SHORT TASK A —
In the records, from the line with "Select the A-Parent" through the line with "Choose Set... from", swap "checkmark" for "tick mark" and write out those lines again with nothing else changed.

READING PASSAGE —
━━━━━━━━━━━━━━━━━━━━

The next story is embarrassing. One night I got really sick. I woke up feeling like I was about to die. Everything hurt. I started throwing up and losing control of my bowels. This happened all over my bed and ended up waking the other girls. I ran to the bathroom, still not being able to control what was coming out of my body. The girls stayed up for part of the night cleaning up my bodily elements. I felt so bad watching them do this, knowing they?d be punished if they didn?t. The next morning I found out that I had a high fever so I was allowed to rest. I stayed in tiny room with several other sick kids, continuing to throw up for two days. I never saw a doctor. I was made to go back to school and attend to my chores after two days. I still felt sick, but that meant nothing to staff. The worst part was that some of my daily chores centered on preparing food for the meals. I could have passed something on. The real horror came after that. My bed and comforter still had my feces and throw up on it. I asked several staff about having these items washed and each one said no. Their laundry machines were only made to wash our sheets and could not wash a whole comforter. I asked if one of them would bring it to a laundry mat in town, they refused. This was seven months before I left the FFS, and I spent each night on that comforter and mattress with no one even caring that I was sleeping in my own bodily wastes.

━━━━━━━━━━━━━━━━━━━━

DATA FOR PROCESSING —
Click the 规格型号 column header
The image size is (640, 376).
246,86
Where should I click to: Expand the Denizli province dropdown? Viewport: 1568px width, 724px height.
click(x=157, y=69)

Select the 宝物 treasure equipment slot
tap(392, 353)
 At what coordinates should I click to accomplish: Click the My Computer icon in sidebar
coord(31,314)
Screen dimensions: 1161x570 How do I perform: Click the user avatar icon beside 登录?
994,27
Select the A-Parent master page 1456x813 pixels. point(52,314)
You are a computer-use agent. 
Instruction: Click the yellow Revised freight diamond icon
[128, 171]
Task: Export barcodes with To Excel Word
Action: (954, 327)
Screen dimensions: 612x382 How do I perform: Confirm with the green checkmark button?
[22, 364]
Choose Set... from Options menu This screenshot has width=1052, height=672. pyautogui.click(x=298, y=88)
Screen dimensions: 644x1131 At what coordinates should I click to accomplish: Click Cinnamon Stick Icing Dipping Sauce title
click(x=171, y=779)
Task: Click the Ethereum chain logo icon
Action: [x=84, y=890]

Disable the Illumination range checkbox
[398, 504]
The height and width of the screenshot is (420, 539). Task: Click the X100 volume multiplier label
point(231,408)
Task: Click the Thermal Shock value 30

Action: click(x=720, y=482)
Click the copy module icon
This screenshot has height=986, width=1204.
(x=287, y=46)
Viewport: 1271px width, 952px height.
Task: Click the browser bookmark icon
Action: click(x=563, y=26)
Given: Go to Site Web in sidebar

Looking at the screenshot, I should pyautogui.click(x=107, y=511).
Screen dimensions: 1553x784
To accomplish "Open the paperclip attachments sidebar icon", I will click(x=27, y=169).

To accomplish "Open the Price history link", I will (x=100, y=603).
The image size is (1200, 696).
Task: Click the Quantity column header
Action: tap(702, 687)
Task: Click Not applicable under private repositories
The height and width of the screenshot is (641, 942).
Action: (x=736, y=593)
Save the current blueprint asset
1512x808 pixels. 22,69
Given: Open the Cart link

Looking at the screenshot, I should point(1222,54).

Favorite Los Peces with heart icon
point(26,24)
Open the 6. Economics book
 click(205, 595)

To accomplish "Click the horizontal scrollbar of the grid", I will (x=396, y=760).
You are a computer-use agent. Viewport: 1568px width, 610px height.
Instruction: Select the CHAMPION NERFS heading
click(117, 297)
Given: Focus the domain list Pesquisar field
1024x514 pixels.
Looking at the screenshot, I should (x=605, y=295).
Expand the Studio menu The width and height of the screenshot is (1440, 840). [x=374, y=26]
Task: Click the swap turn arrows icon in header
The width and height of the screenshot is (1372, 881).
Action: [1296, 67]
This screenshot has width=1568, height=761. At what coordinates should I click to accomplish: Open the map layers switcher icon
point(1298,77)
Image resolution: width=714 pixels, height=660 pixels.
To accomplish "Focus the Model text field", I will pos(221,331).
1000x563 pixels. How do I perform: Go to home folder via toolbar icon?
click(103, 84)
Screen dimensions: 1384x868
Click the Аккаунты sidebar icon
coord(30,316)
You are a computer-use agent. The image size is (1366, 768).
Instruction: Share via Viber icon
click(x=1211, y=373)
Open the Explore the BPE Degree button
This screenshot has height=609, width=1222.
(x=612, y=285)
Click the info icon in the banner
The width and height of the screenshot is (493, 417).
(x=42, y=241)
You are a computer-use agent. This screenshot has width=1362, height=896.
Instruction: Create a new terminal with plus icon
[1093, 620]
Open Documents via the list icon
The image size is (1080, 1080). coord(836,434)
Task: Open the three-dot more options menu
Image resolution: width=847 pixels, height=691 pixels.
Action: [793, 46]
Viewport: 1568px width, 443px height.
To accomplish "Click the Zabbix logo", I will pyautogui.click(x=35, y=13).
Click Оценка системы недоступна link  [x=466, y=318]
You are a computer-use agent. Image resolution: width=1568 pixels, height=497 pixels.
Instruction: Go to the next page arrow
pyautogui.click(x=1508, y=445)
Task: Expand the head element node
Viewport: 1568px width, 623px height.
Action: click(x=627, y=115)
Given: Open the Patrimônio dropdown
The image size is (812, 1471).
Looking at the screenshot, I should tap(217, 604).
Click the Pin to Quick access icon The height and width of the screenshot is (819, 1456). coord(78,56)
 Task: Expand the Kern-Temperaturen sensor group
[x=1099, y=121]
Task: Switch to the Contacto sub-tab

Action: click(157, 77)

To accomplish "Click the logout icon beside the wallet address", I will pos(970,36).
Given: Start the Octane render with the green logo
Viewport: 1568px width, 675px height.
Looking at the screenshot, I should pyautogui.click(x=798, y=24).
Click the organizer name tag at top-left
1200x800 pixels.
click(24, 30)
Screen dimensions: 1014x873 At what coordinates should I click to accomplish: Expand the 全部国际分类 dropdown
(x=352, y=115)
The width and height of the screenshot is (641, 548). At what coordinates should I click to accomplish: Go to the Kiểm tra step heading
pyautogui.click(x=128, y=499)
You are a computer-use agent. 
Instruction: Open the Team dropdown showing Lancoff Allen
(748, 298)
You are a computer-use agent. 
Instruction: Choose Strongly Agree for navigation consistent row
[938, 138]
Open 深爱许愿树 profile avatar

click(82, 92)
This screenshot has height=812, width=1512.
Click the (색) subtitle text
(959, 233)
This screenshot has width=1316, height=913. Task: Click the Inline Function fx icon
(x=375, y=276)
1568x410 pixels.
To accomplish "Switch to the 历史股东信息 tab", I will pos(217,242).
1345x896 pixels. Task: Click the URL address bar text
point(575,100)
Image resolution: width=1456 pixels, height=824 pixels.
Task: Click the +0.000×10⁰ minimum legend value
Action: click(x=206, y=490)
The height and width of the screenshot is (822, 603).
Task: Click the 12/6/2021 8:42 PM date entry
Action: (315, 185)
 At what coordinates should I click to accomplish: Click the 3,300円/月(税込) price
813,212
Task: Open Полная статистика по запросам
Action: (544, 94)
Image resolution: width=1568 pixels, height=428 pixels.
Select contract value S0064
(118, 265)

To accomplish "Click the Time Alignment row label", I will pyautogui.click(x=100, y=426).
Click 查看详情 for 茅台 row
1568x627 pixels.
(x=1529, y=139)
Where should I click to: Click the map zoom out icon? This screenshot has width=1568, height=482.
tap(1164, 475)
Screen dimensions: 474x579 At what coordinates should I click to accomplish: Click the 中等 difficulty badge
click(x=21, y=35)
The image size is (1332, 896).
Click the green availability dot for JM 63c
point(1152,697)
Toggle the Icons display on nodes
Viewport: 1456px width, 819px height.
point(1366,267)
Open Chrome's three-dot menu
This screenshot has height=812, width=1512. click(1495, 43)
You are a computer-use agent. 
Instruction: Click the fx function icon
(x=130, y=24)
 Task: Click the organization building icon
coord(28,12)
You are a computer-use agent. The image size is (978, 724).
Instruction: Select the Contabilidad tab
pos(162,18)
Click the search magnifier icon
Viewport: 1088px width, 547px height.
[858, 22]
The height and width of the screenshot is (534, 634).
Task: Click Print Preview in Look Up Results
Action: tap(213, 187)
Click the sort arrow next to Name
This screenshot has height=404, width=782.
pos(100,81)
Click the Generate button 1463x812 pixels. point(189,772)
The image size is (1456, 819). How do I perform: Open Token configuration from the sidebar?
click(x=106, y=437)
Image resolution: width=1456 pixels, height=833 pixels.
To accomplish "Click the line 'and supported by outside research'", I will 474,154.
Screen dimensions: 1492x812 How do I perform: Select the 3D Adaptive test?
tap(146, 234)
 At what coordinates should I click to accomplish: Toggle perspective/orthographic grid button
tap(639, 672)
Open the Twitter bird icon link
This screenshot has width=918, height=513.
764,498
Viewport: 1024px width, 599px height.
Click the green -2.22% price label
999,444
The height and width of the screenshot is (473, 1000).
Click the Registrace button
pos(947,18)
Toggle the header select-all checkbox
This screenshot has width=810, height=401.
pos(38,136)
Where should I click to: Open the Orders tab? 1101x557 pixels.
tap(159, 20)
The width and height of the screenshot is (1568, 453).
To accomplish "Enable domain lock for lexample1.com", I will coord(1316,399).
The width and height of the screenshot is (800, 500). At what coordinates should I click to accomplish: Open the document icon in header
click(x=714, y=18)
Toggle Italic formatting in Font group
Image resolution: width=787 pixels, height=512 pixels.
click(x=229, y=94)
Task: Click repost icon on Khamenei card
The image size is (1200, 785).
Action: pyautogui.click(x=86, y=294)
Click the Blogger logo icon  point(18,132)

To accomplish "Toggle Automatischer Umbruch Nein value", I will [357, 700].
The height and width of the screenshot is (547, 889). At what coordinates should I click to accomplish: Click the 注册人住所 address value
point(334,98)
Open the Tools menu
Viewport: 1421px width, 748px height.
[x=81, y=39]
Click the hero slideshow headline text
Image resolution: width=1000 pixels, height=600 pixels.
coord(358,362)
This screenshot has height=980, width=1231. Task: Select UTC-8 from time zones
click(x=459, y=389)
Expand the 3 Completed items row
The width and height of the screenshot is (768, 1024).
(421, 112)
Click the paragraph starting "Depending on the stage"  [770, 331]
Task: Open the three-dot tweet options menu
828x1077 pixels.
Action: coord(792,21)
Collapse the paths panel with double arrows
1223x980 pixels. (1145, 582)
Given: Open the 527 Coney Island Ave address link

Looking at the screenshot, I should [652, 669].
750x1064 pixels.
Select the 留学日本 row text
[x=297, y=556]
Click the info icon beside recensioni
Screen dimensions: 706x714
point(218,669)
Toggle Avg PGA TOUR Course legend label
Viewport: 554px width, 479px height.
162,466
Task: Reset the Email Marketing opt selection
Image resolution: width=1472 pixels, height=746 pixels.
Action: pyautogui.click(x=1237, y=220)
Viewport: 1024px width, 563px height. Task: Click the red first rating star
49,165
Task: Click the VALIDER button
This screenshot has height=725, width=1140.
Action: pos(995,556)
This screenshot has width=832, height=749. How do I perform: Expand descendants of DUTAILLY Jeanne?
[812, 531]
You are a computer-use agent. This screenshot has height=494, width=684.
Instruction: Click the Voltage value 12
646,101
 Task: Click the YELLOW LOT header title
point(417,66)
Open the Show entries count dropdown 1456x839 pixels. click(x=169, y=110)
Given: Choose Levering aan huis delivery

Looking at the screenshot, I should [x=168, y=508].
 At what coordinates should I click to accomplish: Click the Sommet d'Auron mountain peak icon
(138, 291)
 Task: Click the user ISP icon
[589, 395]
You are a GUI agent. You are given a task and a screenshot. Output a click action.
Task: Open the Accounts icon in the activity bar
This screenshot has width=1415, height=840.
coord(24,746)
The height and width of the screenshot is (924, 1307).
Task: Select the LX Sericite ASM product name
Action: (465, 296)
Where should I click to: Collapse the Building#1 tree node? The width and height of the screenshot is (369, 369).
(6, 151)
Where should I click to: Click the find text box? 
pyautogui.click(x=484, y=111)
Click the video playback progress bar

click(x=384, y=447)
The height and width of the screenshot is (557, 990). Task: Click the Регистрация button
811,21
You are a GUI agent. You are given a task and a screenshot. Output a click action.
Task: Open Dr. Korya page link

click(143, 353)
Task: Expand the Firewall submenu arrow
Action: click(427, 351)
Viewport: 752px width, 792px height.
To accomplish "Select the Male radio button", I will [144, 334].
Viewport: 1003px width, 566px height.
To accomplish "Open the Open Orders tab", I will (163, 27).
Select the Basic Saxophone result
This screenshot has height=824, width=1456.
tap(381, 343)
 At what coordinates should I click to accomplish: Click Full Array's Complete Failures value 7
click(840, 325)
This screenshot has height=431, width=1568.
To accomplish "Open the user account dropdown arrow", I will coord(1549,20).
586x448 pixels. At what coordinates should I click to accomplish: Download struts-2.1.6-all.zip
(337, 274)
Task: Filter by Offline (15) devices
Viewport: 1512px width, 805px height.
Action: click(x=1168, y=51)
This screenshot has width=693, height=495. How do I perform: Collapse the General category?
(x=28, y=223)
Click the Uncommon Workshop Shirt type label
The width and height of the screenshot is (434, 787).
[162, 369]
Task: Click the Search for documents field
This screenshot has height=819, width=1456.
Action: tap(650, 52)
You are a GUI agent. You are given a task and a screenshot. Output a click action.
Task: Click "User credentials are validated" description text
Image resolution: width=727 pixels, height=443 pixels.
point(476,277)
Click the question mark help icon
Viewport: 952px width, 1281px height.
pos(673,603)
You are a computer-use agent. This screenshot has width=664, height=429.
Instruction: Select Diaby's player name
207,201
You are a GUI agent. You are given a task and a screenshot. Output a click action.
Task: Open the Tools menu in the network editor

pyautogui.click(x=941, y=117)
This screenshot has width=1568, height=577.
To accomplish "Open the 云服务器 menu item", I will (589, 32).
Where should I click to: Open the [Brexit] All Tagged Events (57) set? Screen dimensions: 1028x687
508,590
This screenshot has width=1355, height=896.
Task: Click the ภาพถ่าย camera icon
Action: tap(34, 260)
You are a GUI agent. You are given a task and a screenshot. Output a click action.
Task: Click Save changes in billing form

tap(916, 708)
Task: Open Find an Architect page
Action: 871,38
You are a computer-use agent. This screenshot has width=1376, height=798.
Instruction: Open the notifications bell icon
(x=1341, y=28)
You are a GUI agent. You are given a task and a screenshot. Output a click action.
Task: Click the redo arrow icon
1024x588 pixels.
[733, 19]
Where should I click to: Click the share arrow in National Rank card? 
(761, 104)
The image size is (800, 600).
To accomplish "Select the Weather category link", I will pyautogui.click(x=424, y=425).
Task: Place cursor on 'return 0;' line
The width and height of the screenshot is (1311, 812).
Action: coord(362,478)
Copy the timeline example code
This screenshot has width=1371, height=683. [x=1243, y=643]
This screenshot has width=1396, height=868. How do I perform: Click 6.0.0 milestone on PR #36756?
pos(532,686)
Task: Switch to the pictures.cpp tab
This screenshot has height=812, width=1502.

━━━━━━━━━━━━━━━━━━━━

SHORT TASK B —
Answer these questions about the account of the illness, one per line:
(i) For how many days did the narrator keep throwing up in the small room?
(ii) According to the staff, why could their laundry machines not wash the comforter?
(iii) How many months before leaving the FFS did this happen?

ANSWER A —
Select the A-Parent master page 1456x813 pixels. point(52,314)
You are a computer-use agent. 
Instruction: Click the yellow Revised freight diamond icon
[128, 171]
Task: Export barcodes with To Excel Word
Action: (954, 327)
Screen dimensions: 612x382 How do I perform: Confirm with the green tick mark button?
[22, 364]
Choose Set... from Options menu This screenshot has width=1052, height=672. pyautogui.click(x=298, y=88)

ANSWER B —
(i) Two days.
(ii) The machines were only made to wash the sheets and could not wash a whole comforter.
(iii) Seven months.